**DATASET ENTRIES**
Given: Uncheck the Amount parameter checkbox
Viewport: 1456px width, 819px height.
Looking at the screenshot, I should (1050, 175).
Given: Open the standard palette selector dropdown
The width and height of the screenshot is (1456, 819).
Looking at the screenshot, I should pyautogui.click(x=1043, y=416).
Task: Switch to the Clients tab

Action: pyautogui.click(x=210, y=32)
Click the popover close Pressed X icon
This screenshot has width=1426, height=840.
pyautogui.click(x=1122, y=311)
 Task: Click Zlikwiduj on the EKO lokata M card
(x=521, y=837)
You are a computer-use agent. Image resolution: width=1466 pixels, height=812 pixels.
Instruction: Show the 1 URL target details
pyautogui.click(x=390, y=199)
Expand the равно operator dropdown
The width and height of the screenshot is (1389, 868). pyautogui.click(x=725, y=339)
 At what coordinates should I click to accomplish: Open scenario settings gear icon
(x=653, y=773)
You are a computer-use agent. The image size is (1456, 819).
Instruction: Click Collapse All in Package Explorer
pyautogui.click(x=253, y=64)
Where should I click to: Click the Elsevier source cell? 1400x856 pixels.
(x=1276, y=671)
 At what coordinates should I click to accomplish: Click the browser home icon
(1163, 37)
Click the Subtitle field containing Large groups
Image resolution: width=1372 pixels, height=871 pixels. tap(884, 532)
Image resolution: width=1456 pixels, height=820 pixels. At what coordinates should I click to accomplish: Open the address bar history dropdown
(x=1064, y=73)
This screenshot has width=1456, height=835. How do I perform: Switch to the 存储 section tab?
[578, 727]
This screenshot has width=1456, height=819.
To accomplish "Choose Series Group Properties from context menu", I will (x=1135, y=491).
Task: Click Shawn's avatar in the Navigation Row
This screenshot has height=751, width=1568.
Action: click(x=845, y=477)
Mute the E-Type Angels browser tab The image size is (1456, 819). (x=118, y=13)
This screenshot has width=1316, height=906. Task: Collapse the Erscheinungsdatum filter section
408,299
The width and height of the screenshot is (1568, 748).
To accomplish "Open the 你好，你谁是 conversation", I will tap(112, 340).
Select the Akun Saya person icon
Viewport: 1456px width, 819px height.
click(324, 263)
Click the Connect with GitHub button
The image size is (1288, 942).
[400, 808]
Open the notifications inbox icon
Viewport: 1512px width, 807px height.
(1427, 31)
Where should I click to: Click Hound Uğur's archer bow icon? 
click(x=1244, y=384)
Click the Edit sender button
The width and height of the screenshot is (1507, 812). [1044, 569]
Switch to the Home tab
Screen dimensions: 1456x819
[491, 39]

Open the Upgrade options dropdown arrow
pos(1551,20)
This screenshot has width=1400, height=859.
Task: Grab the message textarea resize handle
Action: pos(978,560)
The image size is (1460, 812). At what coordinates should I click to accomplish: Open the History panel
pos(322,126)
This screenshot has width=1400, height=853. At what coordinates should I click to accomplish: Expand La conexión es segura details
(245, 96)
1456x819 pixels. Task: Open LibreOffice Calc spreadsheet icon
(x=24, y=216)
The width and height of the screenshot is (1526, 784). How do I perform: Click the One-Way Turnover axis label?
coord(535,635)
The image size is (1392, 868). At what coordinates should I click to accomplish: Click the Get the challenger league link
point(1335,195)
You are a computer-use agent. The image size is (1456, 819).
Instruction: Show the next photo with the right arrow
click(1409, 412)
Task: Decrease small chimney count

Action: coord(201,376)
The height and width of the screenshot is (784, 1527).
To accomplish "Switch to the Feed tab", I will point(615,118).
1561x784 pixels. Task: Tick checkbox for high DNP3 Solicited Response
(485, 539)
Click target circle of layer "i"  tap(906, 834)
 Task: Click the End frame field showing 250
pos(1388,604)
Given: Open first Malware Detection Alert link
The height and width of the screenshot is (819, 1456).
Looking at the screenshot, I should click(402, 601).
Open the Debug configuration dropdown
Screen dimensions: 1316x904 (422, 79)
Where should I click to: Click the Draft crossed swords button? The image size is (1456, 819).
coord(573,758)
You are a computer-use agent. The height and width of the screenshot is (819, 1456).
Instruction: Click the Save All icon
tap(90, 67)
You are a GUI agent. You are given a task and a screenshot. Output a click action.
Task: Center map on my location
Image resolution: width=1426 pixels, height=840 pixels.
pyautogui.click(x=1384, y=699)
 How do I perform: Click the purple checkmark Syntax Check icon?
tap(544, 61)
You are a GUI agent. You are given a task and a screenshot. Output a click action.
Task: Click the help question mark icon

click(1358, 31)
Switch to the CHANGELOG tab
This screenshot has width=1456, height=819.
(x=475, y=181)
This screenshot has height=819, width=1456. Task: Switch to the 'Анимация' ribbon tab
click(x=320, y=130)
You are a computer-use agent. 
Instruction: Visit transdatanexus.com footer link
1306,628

**TRY IT**
Write out a verbatim copy of the data, beginning with its first line and ending with the line that contains "Mute the E-Type".

**RESPONSE BELOW**
Given: Uncheck the Amount parameter checkbox
Viewport: 1456px width, 819px height.
Looking at the screenshot, I should (1050, 175).
Given: Open the standard palette selector dropdown
The width and height of the screenshot is (1456, 819).
Looking at the screenshot, I should pyautogui.click(x=1043, y=416).
Task: Switch to the Clients tab

Action: pyautogui.click(x=210, y=32)
Click the popover close Pressed X icon
This screenshot has width=1426, height=840.
pyautogui.click(x=1122, y=311)
 Task: Click Zlikwiduj on the EKO lokata M card
(x=521, y=837)
You are a computer-use agent. Image resolution: width=1466 pixels, height=812 pixels.
Instruction: Show the 1 URL target details
pyautogui.click(x=390, y=199)
Expand the равно operator dropdown
The width and height of the screenshot is (1389, 868). pyautogui.click(x=725, y=339)
 At what coordinates should I click to accomplish: Open scenario settings gear icon
(x=653, y=773)
You are a computer-use agent. The image size is (1456, 819).
Instruction: Click Collapse All in Package Explorer
pyautogui.click(x=253, y=64)
Where should I click to: Click the Elsevier source cell? 1400x856 pixels.
(x=1276, y=671)
 At what coordinates should I click to accomplish: Click the browser home icon
(1163, 37)
Click the Subtitle field containing Large groups
Image resolution: width=1372 pixels, height=871 pixels. tap(884, 532)
Image resolution: width=1456 pixels, height=820 pixels. At what coordinates should I click to accomplish: Open the address bar history dropdown
(x=1064, y=73)
This screenshot has width=1456, height=835. How do I perform: Switch to the 存储 section tab?
[578, 727]
This screenshot has width=1456, height=819.
To accomplish "Choose Series Group Properties from context menu", I will (x=1135, y=491).
Task: Click Shawn's avatar in the Navigation Row
This screenshot has height=751, width=1568.
Action: click(x=845, y=477)
Mute the E-Type Angels browser tab The image size is (1456, 819). (x=118, y=13)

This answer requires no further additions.